STANFORD Songs of Faith, Love and Nonsense

Record and Artist Details

Genre:

Vocal

Label: Somm Recordings

Media Format: CD or Download

Media Runtime: 79

Mastering:

DDD

Catalogue Number: SOMMCD0627

SOMMCD0627. STANFORD Songs of Faith, Love and Nonsense

Tracks:

Composition Artist Credit
(6) Songs of Faith Charles Villiers Stanford, Composer
Andrew West, Piano
Roderick Williams, Baritone
3 Songs of Robert Bridges Charles Villiers Stanford, Composer
Andrew West, Piano
Roderick Williams, Baritone
Shamus O'Brien Charles Villiers Stanford, Composer
Andrew West, Piano
James Way, Tenor
Roderick Williams, Baritone
Nonsense Rhymes Charles Villiers Stanford, Composer
Andrew West, Piano
James Way, Tenor
Roderick Williams, Baritone
The Triumph of Love Charles Villiers Stanford, Composer
Andrew West, Piano
James Way, Tenor

Here’s yet another valuable instalment in Somm’s exploration of Charles Villiers Stanford. The Three Songs of Robert Bridges (1891) are new to the catalogue, and this is also the first recording of the 1907 Songs of Faith in their entirety. Comprising – and initially published as – two sets of three poems by Tennyson and Whitman, the latter makes an imposing curtain-raiser, the commanding partnership of Roderick Williams and Andrew West distilling a keen dramatic instinct and powerful range of expression that make you sit up and listen. Annotator Jeremy Dibble relates how Stanford had hoped to make something of a splash with the Whitman settings by refashioning material from ‘To the Soul’ and ‘Joy, Shipmate, Joy!’ into a work for chorus and orchestra entitled Song to the Soul to be performed at the 1915 Norfolk Festival in Connecticut. In the event he had to content himself instead with orchestrating ‘To the Soul’ and ‘Tears’, which were delivered by the then foremost American bass-baritone Clarence Whitehill (1871-1932).

Williams and West also excel in the delectably fresh, euphonious Three Songs of Robert Bridges, while tenor James Way proves an ardent champion of The Triumph of Love (1907), five settings of sonnets by the composer’s cousin Edmond Holmes (1850-1936). An appealing sequence they make, too, the dark grandeur of Nos 1, 3 and 5 counterbalanced by the altogether gentler Nos 2 and 4 (‘I think that we were children long ago’ strikes me as an especially bewitching creation). In June 1906 Stanford orchestrated the last three of the set; and soprano Olga Ouroussoff sang two of them under the baton of her husband Henry Wood at Queen’s Hall on October 29, 1909. We’re also treated to four memorable numbers from the 1895 comic opera Shamus O’Brien, an enterprise that proved enormously successful at home and abroad (it even ran on Broadway for no fewer than 50 performances).

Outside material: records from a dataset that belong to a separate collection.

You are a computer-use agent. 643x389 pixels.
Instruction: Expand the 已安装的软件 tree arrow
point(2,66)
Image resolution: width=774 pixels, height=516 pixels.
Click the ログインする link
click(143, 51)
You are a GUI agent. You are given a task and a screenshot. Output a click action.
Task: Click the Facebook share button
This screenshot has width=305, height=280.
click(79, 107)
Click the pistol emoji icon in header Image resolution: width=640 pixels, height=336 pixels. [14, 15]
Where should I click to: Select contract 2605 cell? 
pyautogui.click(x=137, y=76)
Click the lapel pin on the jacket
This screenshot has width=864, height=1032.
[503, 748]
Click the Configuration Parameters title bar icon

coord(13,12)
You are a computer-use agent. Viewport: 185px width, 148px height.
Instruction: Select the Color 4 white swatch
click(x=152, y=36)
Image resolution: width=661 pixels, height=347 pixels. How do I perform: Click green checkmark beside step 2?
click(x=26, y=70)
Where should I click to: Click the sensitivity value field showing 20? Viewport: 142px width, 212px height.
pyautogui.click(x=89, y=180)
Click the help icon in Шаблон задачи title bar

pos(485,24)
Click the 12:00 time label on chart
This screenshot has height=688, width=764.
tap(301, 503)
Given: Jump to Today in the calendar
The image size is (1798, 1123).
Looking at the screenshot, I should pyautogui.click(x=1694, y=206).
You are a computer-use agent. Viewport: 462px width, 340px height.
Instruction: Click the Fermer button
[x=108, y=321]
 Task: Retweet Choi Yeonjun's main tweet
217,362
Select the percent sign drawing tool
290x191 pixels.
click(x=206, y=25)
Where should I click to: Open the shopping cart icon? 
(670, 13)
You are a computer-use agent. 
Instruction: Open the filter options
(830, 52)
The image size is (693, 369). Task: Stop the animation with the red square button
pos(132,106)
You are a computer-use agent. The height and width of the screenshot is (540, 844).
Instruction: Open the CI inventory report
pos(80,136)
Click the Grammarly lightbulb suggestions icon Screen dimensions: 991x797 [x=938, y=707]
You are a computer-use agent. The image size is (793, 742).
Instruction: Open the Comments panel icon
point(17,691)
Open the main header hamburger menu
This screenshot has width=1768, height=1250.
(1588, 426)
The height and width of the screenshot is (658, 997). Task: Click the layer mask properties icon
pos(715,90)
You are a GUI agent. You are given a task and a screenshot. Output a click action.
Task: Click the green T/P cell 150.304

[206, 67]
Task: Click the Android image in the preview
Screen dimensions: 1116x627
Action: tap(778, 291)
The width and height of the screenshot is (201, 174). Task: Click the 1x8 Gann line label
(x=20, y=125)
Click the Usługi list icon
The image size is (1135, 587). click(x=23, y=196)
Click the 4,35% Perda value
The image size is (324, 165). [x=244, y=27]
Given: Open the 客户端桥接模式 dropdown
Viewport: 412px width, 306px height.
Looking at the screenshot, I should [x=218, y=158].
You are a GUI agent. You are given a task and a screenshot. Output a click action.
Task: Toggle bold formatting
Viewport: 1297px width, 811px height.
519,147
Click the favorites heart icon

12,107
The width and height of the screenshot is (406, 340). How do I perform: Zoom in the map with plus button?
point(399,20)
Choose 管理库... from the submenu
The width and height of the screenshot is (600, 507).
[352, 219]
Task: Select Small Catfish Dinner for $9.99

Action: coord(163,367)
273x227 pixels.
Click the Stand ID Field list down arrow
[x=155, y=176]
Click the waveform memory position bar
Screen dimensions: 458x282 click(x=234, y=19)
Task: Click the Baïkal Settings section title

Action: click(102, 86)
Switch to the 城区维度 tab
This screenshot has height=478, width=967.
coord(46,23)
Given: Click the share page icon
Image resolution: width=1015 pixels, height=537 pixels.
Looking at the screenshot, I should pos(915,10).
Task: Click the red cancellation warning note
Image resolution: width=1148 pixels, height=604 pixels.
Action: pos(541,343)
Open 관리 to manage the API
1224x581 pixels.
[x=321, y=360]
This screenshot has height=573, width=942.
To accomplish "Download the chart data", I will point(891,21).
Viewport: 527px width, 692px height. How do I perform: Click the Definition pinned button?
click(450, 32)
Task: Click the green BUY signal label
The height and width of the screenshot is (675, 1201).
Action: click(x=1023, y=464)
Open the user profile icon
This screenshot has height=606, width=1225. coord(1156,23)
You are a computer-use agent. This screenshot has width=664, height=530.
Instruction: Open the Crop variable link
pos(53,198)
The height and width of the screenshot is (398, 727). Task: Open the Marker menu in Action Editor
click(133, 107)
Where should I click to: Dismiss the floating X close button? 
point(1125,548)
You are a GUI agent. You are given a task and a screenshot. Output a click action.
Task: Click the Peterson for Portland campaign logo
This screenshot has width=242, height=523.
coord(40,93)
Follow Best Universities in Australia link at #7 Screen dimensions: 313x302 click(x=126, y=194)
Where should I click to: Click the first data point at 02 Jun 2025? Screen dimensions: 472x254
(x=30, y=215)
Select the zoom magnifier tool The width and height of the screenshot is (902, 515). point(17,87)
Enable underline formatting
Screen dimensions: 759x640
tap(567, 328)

Last but not least, Stanford’s legendarily droll humour is on full display in the 24-minute sequence of Nonsense Rhymes, rescued from the composer’s papers and published by Stainer & Bell in 1960, and mischievously attributed on the title-page of the manuscript to a certain ‘Karel Drofnatski, born on the River Yeffil in the Province of Retsniel’. The delights come thick and fast in this 24-minute sequence of 14 limericks by Edward Lear that pokes fun at, among others, Grieg (‘The Hardy Norsewoman’), Handel (‘The Absent Barber’), Brahms (‘Nileinsamkeit’), Tchaikovsky (‘Tone Poem’), Richard Strauss (‘Gongdichtung’) and Wagner (‘A Visit of Elizabeth’). The purely instrumental ‘Limmerich ohne Worte’ literally quotes the first nine bars of Mendelssohn’s Song without Words, Op 53 No 4; Drofnatski’s own postscript helpfully tells us that the music embodies ‘a specimen pattern or model, to which any poem of the Limerick type can be sung’.

A hugely enjoyable anthology, then, and prospective purchasers can rest assured that production values and presentation leave nothing to be desired. A hat-tip, too, to whoever chose the particularly fetching, plein-air portrait by Irish artist William Orpen (1878-1931) that adorns the front cover.